EXERCISE INPUT ::
───
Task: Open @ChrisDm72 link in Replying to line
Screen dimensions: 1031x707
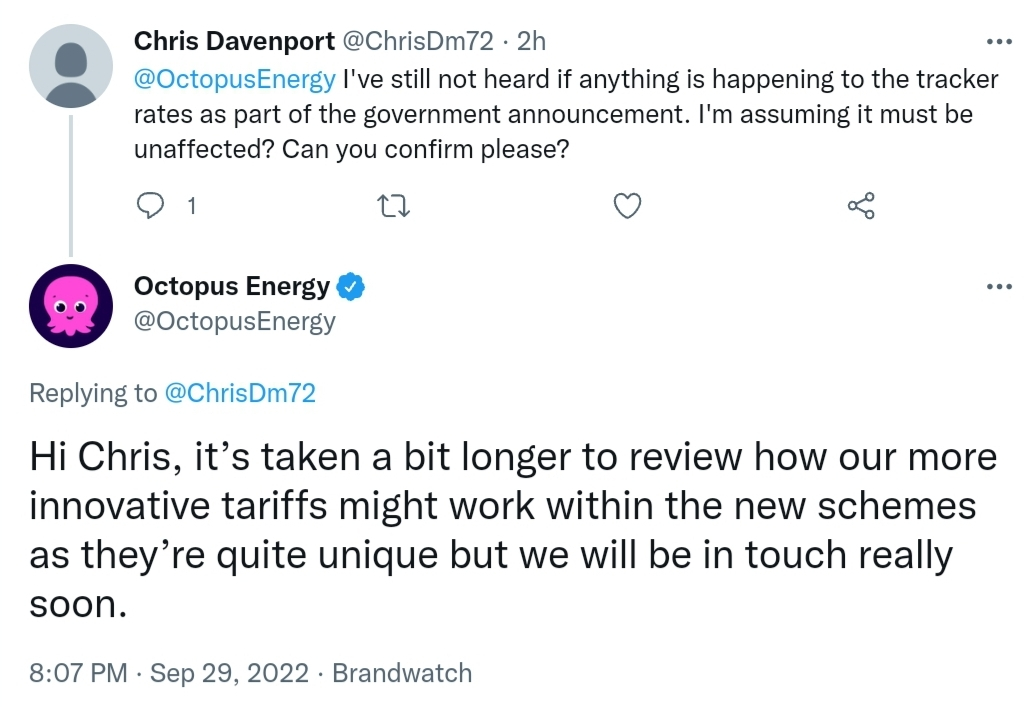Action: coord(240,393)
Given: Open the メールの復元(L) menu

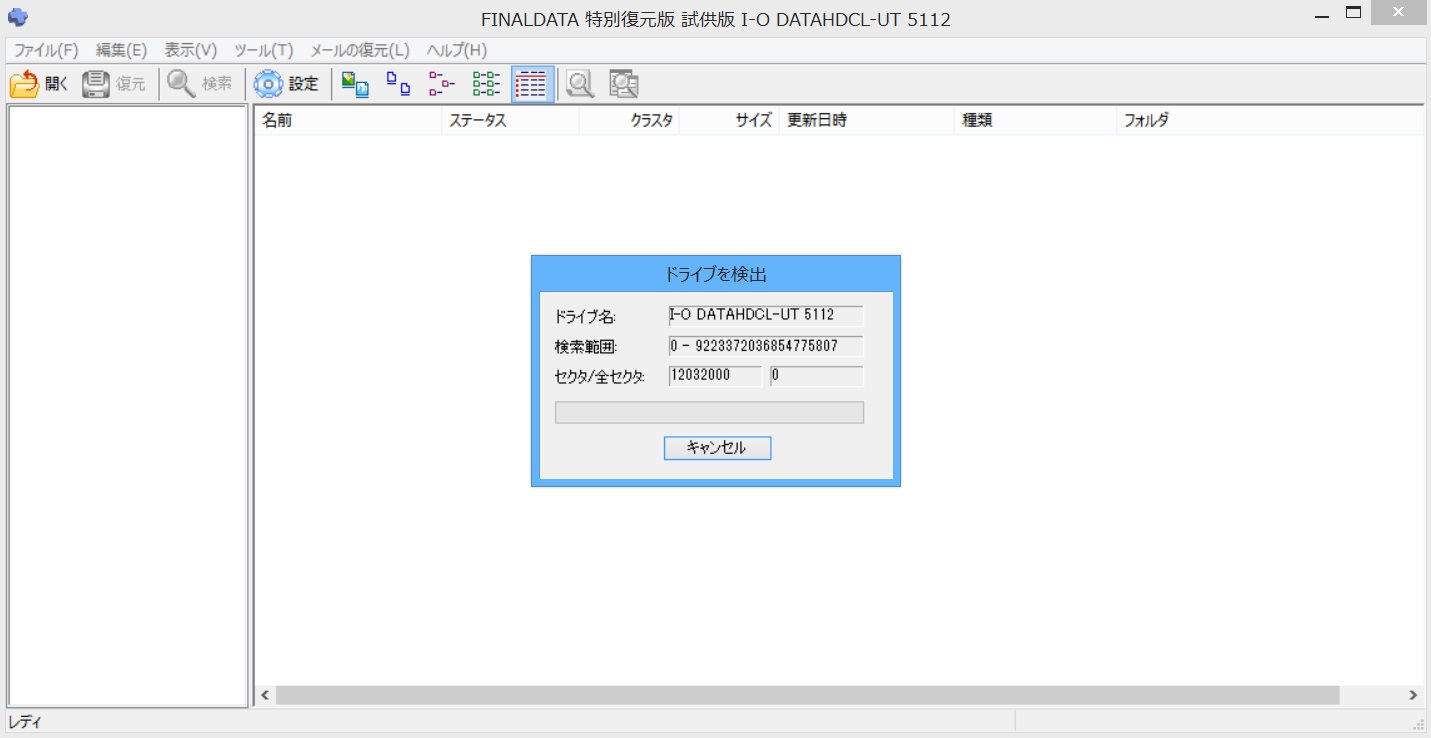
───
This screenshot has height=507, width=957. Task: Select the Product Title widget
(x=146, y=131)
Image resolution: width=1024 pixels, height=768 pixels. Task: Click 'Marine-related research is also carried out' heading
───
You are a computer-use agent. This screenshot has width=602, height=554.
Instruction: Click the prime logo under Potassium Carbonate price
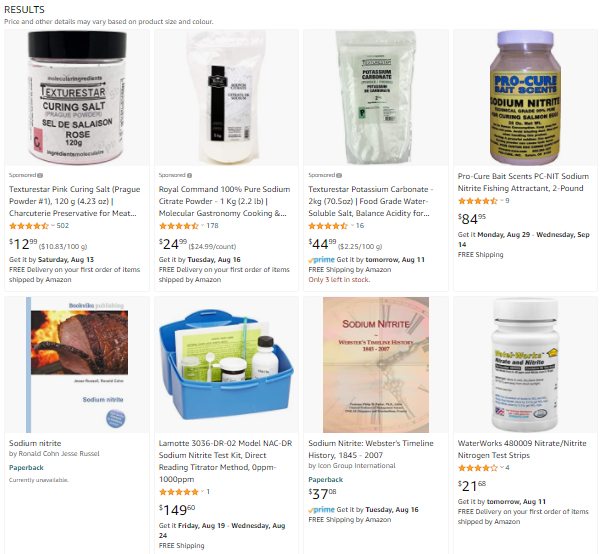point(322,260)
───
DIRECTIONS FOR THIS TASK ::
An exact copy is needed of the entries above, starting at the line that holds "Task: Open @ChrisDm72" and stopping at the line that holds "Given: Open the メールの復元(L) menu", both kept; pictures stay out.

SOLUTION ::
Task: Open @ChrisDm72 link in Replying to line
Screen dimensions: 1031x707
Action: coord(240,393)
Given: Open the メールの復元(L) menu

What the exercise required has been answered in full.